My Princeton pathway through the Department of English Literature started in the HUM Sequence. I had always delighted in devouring books, and as a freshman in HUM 216-219 I began to close read and connected with my first English faculty mentor, Professor Nigel Smith. Since then, my close conversations with texts and professors alike have set the tone for my major. I selected my courses in part due to my interest in their subject matter but, more importantly, because I wanted to learn from specific professors’ styles of reading and communicating. I filled my spare time with office hours, especially in my junior and senior years, when Professors Susan Wolfson and Esther Schor helped me hone my curiosity about girls’ curiosity in nineteenth-century British literature: the subject of my thesis, Girls Growing Curiouser.

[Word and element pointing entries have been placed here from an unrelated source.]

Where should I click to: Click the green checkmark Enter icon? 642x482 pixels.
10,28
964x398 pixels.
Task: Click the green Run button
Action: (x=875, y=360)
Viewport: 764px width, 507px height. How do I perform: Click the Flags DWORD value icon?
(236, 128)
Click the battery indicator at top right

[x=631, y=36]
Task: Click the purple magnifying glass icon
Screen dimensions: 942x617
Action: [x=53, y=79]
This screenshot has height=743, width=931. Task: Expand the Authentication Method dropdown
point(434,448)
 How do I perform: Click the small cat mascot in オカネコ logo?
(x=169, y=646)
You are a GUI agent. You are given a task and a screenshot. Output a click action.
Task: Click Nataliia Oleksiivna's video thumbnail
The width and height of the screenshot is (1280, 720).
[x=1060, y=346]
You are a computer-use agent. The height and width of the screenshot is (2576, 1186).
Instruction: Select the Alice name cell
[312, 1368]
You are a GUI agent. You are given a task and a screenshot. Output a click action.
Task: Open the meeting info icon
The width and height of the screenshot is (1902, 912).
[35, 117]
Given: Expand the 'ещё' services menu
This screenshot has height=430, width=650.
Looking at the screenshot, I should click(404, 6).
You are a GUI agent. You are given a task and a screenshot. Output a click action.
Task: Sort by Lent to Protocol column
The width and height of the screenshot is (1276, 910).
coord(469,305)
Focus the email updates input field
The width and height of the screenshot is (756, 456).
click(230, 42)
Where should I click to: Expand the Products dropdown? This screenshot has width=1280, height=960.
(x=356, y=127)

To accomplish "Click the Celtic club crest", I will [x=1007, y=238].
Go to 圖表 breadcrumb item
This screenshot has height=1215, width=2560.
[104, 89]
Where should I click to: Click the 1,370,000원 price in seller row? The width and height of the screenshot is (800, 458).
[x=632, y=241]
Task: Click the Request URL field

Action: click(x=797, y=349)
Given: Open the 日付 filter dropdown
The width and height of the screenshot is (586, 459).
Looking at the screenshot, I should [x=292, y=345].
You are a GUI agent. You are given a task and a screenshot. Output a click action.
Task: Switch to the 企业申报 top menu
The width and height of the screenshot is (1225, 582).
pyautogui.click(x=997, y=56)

I fell down this literary rabbit hole the summer before my junior year. I was working at the Library of Congress to help plan their 150th anniversary celebration of Alice’s Adventures, the central text of my senior thesis. During my summers and my semesters, I found jobs, internships, and travel opportunities—working in the Cotsen Children’s Library, curating museum exhibitions, and undertaking archival research in Paris to name a few—through which to explore my potential academic and professional interests. A central stop on my Princeton pathway was Oxford’s Bodleian Library, where I worked with Professor Smith as an English Department Bread Loaf Fellow. The Bodleian Library remains my destination for this coming year. My adventures through Princeton’s Department of English have inspired me to create exhibitions and public engagement programs at the Bodleian while earning a Master of Studies in English Literature (1830-1914) at Oxford University as a Marshall Scholar.